Brooks studied at the New England Conservatory of Music in Boston and the Juilliard School of Music in Manhattan . In 1939 he founded his own formation in Boston, but in the 1930s and 1940s worked primarily for band leaders such as Randy Brooks , Les Brown , Eddie DeLange , the Dorsey Brothers and Boyd Raeburn as a pianist, arranger and composer. During this time he worked closely with the songwriter Bob Russell ; they wrote the song Just as Though You Were Here together in 1942 , which Frank Sinatra made a hit with Tommy Dorsey's orchestra. In the 1950s it was also interpreted by Peggy Lee , Perry Como and Johnny Mercer . In 1948 they composed the song You Came a Long Way From St. Louis for Ray McKinley's orchestra . With Harold Courlander he wrote the song Where Flamingos Fly , which Ink Spots and Martha Tilton recorded in 1947 . Courlander had recorded the basic melody during his research on field songs in Haiti ; Brooks then expanded it into a more complex song by adding a middle section.

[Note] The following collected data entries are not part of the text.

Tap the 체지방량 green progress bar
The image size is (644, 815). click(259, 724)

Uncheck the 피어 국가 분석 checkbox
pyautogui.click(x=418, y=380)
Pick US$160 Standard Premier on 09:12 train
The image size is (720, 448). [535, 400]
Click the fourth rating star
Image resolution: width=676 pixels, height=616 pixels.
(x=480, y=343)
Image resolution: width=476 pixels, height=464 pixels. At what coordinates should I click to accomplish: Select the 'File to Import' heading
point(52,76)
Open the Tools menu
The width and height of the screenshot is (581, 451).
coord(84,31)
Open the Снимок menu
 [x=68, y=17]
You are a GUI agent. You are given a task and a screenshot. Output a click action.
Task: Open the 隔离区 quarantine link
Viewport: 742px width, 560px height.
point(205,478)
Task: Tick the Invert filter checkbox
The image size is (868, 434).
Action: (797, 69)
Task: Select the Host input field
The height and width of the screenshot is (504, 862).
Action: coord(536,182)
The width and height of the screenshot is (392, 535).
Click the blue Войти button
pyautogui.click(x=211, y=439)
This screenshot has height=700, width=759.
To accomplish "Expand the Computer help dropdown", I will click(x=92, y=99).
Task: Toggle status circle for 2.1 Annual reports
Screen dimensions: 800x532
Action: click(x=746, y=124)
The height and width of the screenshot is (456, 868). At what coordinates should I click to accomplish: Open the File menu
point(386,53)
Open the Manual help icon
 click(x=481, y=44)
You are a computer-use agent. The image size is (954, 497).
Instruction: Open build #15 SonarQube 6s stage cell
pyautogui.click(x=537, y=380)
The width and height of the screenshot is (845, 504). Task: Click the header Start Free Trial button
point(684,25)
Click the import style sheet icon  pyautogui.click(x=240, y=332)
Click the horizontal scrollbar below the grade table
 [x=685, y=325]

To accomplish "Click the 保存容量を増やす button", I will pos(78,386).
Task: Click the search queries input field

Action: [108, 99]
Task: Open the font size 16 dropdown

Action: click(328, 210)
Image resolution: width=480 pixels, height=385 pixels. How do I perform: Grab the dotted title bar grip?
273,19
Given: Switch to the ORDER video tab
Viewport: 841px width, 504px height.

Already at this time he started working with his friend, the band leader and arranger Gil Evans; for Helen Merrill's album Dream of You , which Evans arranged in 1956, this also resorted to Where Flamingos Fly , which Evans also took up as an instrumental title (e.g. on Out of the Cool ). In the 1970s, Brooks wrote the song Sirhan's Blues for Gil Evans .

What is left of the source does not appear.